Embodiments of the present disclosure relate to a method and apparatus for creating high-precision indoor maps through loop closing optimization, and more particularly, to a map creation method and apparatus with improved precision of indoor maps by using loop closing to produce the indoor maps using images and LiDAR.

A mobile robot is required to locate itself in a given environment, and when placed in an unexperienced new environment, to make a map of the surrounding area itself.

Robotic mapping refers to a task of finding locations at which nearby obstacles or objects are placed and open spaces where the mobile robot can move freely, and memorizing them by a proper method.

As an example of the robotic mapping technology, Korean Patent Publication No. 10-2010-0070922 (published on Jun. 28, 2010) discloses creating a grid map using distance information to a nearby object, and associating with landmark location information to create a final grid map for location recognition of the mobile robot.

In particular, in the process of odometry (a relative movement trajectory of the mobile robot) estimation and trajectory optimization, a one-way open loop method that produces indoor maps while randomly moving in a predefined space or moving in a manner of avoiding previously visited areas is generally used.

However, in sites where situations may change, for example, disaster sites, when local maps are not optimized and replaced, errors may accumulate over and over, causing errors in precise map creation.

(Patent Literature 1) Korean Patent Publication No. 1020180109410 (2018 Oct. 8 ) [Applicant: NAVER CORPORATION]

The present disclosure is designed to solve the above-described problems, and therefore the present disclosure is directed to providing a method and apparatus for producing high-precision indoor maps through loop closing optimization for creating maps with minimized errors and higher precision by improving odometry estimation and trajectory optimization of the current trajectory by using a closed-loop trajectory formed by a previously visited trajectory.

The problems to be solved are not limited to the above-described problems, and may be expanded to various problems that may be derived by the embodiments of the present disclosure described below.

The present invention relates to a method, a computer-readable program, and a computing device for generating a refined indoor map using loop closure techniques, in which pose graph optimization and condition-based loop route selection are employed to improve the mapping accuracy and robustness in complex indoor environments.

According to one aspect of the invention, there is provided a method for refining an indoor map using loop closure, performed by a computing device.
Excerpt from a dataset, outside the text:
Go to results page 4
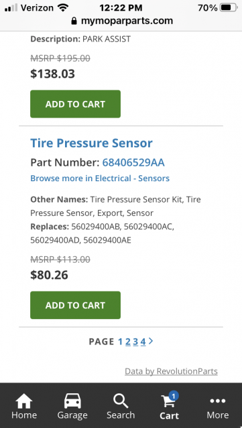The width and height of the screenshot is (242, 428). [x=143, y=342]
The method includes moving a robot, equipped with a sensor module comprising at least one of a LiDAR sensor, an Inertial Measurement Unit (IMU) sensor, or one or more vision sensors, to a first location for collecting image and sensor data for precise map generation. A first loop closure route is formed for first map generation based on odometry estimation from the first location and optimized via a pose graph. The method further includes updating a second map generation route and at least a part of the corresponding sensor data using at least one of the route information and sensor data of the first loop closure route. A second map is then output based on the updated route and data.

The method further includes setting condition information for the first loop closure route corresponding to the first location. The condition information includes a condition for selecting a returnable point among surrounding positions as the first location, based on at least one of: floor condition information acquired from the robot's sensor data, the presence of two or more available passages for robot movement, and slope information.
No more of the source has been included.